#### [Stored records]
○ ○ ○ ○ ○ ○ ○

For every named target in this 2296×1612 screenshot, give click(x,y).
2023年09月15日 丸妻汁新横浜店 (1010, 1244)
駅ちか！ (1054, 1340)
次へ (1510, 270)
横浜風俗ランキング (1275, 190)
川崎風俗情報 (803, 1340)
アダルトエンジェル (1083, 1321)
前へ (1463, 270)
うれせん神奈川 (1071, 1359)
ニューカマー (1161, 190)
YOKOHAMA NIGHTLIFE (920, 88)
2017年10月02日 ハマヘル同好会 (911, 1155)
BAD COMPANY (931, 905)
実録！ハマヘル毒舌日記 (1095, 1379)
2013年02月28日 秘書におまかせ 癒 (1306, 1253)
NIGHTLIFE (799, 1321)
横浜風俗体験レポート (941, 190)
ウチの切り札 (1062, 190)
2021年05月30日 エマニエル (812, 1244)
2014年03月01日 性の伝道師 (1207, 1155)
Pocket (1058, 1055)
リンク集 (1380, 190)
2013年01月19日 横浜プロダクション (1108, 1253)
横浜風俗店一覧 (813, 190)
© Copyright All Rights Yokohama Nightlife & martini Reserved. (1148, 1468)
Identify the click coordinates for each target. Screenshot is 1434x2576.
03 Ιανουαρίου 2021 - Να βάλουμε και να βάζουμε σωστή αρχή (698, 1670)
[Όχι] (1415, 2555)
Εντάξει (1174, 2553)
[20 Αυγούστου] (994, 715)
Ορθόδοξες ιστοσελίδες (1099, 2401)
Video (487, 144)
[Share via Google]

○ ○ ○ ○ ○ ○ ○

#### [Exercise details]
Your task is to reproduce each entry exactly.

#### [Response to this task]
For every named target in this 2296×1612 screenshot, give click(x,y).
2023年09月15日 丸妻汁新横浜店 (1010, 1244)
駅ちか！ (1054, 1340)
次へ (1510, 270)
横浜風俗ランキング (1275, 190)
川崎風俗情報 (803, 1340)
アダルトエンジェル (1083, 1321)
前へ (1463, 270)
うれせん神奈川 (1071, 1359)
ニューカマー (1161, 190)
YOKOHAMA NIGHTLIFE (920, 88)
2017年10月02日 ハマヘル同好会 (911, 1155)
BAD COMPANY (931, 905)
実録！ハマヘル毒舌日記 (1095, 1379)
2013年02月28日 秘書におまかせ 癒 (1306, 1253)
NIGHTLIFE (799, 1321)
横浜風俗体験レポート (941, 190)
ウチの切り札 (1062, 190)
2021年05月30日 エマニエル (812, 1244)
2014年03月01日 性の伝道師 (1207, 1155)
Pocket (1058, 1055)
リンク集 (1380, 190)
2013年01月19日 横浜プロダクション (1108, 1253)
横浜風俗店一覧 (813, 190)
© Copyright All Rights Yokohama Nightlife & martini Reserved. (1148, 1468)
Identify the click coordinates for each target. Screenshot is 1434x2576.
03 Ιανουαρίου 2021 - Να βάλουμε και να βάζουμε σωστή αρχή (698, 1670)
[Όχι] (1415, 2555)
Εντάξει (1174, 2553)
[20 Αυγούστου] (994, 715)
Ορθόδοξες ιστοσελίδες (1099, 2401)
Video (487, 144)
[Share via Google]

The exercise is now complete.